No sé porqué, pero de vez en cuando esa escena regresa a mis sueños: El extraño alejándose por el escarpado sendero del risco, y mi abuelo susurrando aquellas palabras. Sólo que en mis sueños las palabras son distintas:
-Te deseo muerte.
—¿Podré ver al Kraken? —pregunté con esa ilusión por lo prohibido que tienen los niños.
Las leyendas del Kraken eran un clásico. Los chavales de toda la comarca contábamos sus historias al anochecer, iluminados por una linterna en las cuevas de Cabo de Ajo. Cuando había suerte conseguíamos que un viejo marinero o una viuda nos contaran nuevos detalles. El abuelo no me contestó, entró en la cabaña y salió al poco con un fajo enrollado y prieto de billetes de cinco mil pesetas.
—Vete al pueblo y compra una vaca preñada.
—¿Y si no quieren vendérmela?
—Saben que eres mi nieta, te la venderán.

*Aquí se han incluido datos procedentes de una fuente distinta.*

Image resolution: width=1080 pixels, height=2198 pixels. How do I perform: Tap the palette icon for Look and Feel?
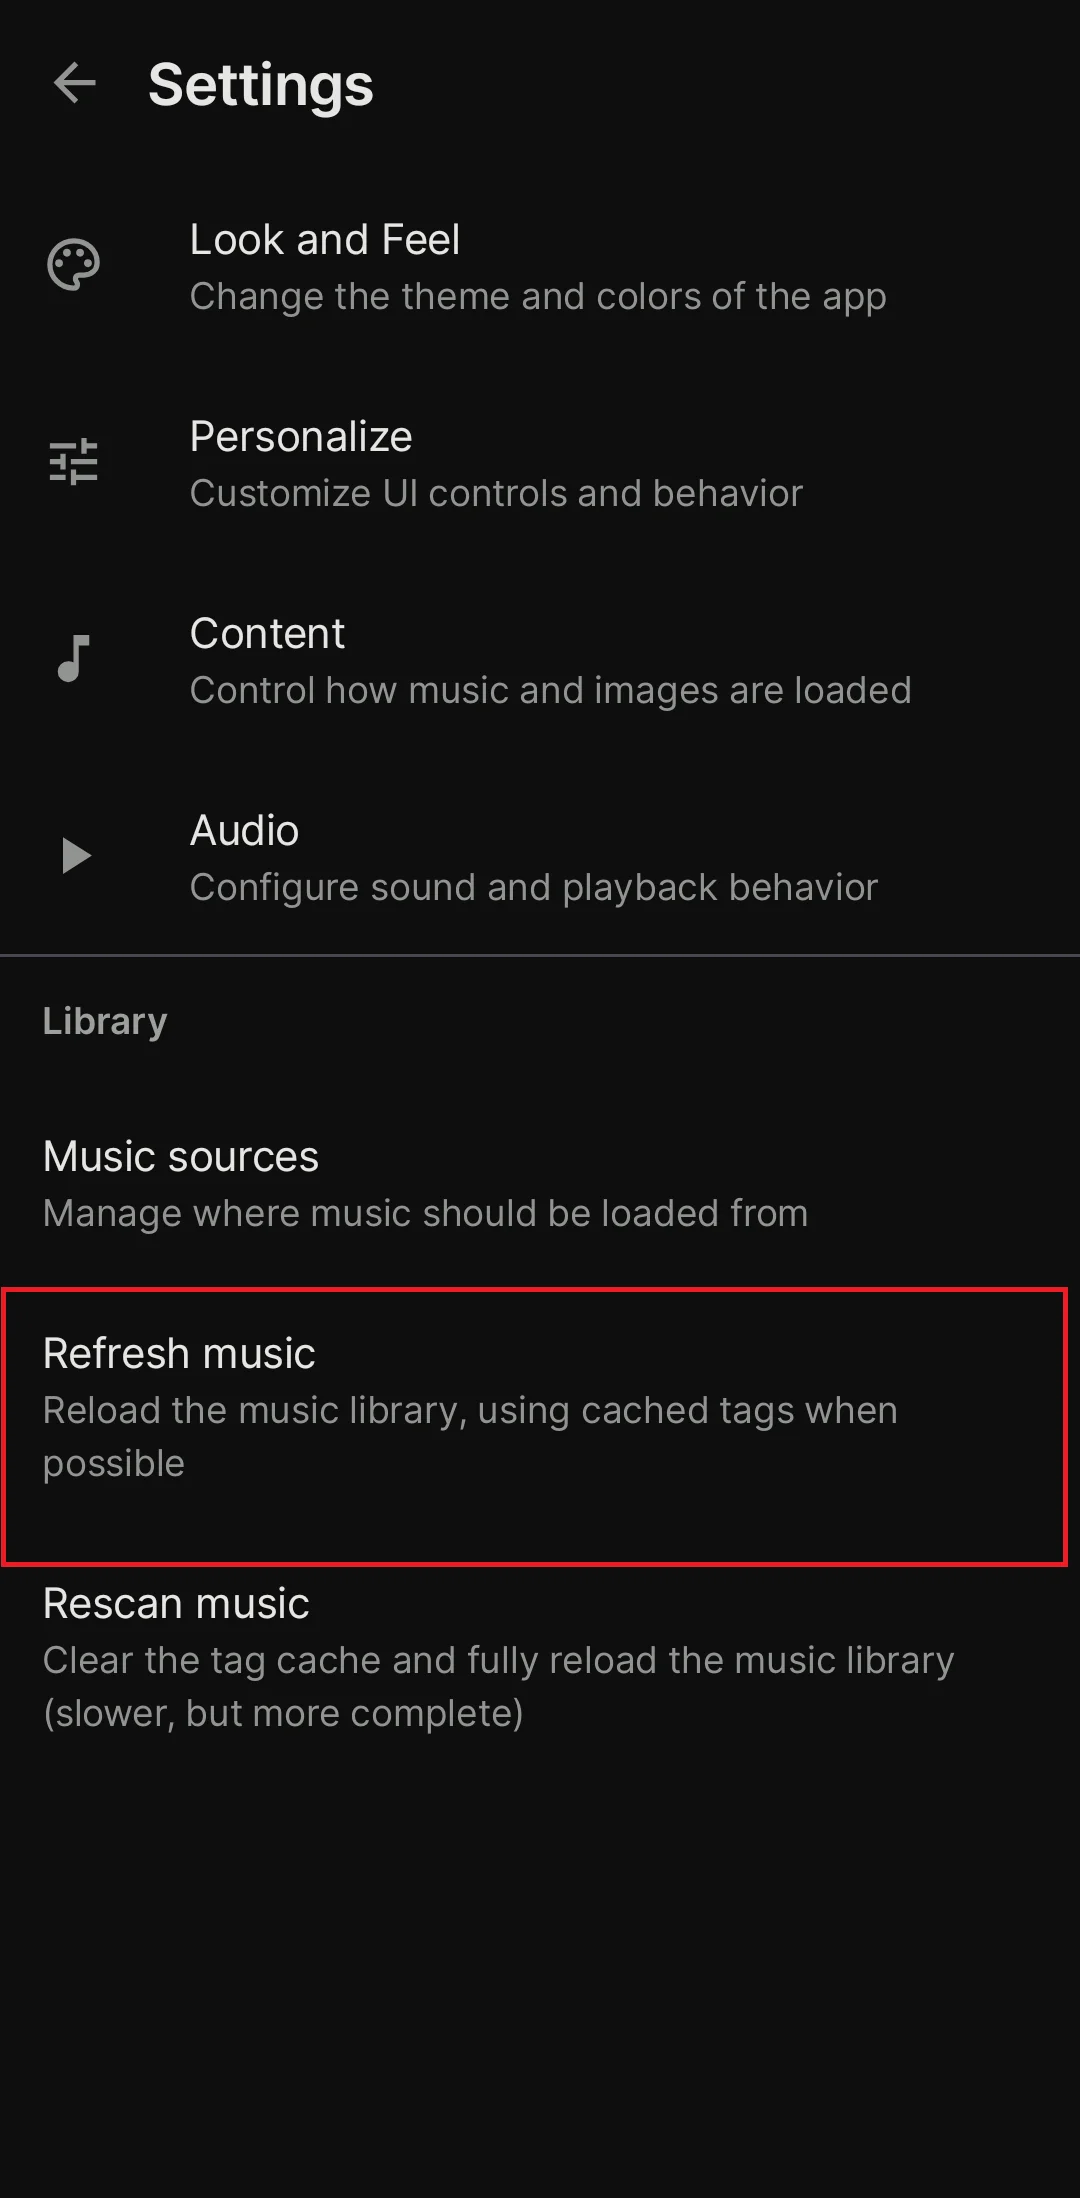coord(74,265)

Cuando regresé la noche había metamorfoseado el azul en negro. El faro de Punta Chilotes señalaba la ruta segura a los barcos de cabotaje. El viento ya no soplaba, pero había refrescado. Mi abuelo me esperaba a la puerta de su casa con el capote de salir a pescar puesto. Agarró la soga con la que guiaba a la vaca y la ató a un poste.
—Vamos.
—¿A dónde?
—¿No querías ver al Kraken?
Dudé un instante, no pensaba que me lo permitiera.
—¡Sí! —respondí alborozada. Qué ingenua fui.
Bajamos a la cala donde tenía su barca; una bonita barca pintada a franjas azules y verdes. Con ella aprendí a calafatear, a guiarme por las estrellas, a escoger el mejor cebo para cada tipo de pescado, a tener la seguridad de que la mar es traicionera, y otras muchas cosas que en las madrugadas de pesadillas desearía no saber. Pero yo lo pedí así, nadie me obligó a nada. Ojalá lo hubieran hecho. Tendría el alma más pura y mi conciencia estaría tranquila. La noche era oscura. El agua se extendía frente a nosotros como un manto negro que raspaba la orilla con un suave murmullo. Me enfadé. No podría ver al Kraken. En la penumbra apenas distinguía la silueta del abuelo Damián.
—Va despejar —pronosticó como si pudiera leer mis pensamientos.
Una tibia brisa de levante arrastró las nubes, ratificando sus palabras. La Luna, pálida y redonda, quedó al descubierto. Parecía a punto de arrojarse sobre las aguas que, en función de algún extraño efecto óptico, se negaban a reflejarla. Aquel viento sonaba a hueco y parecía que arrastraba unas palabras, un murmullo, algo que casi podías entender, pero que se te escurría como la fina arena de playa entre los dedos.
—¿Por qué lo hace? ¿Por qué quiere cazar al Kraken? ¿Está loco?
—Sí, eso es, está loco.
Encendió una cerilla y prendió un cigarro. Sus ojos se iluminaron durante un instante. Eran dos pozos negros en los que las pupilas habían devorado al iris. No pude evitar dar un paso atrás.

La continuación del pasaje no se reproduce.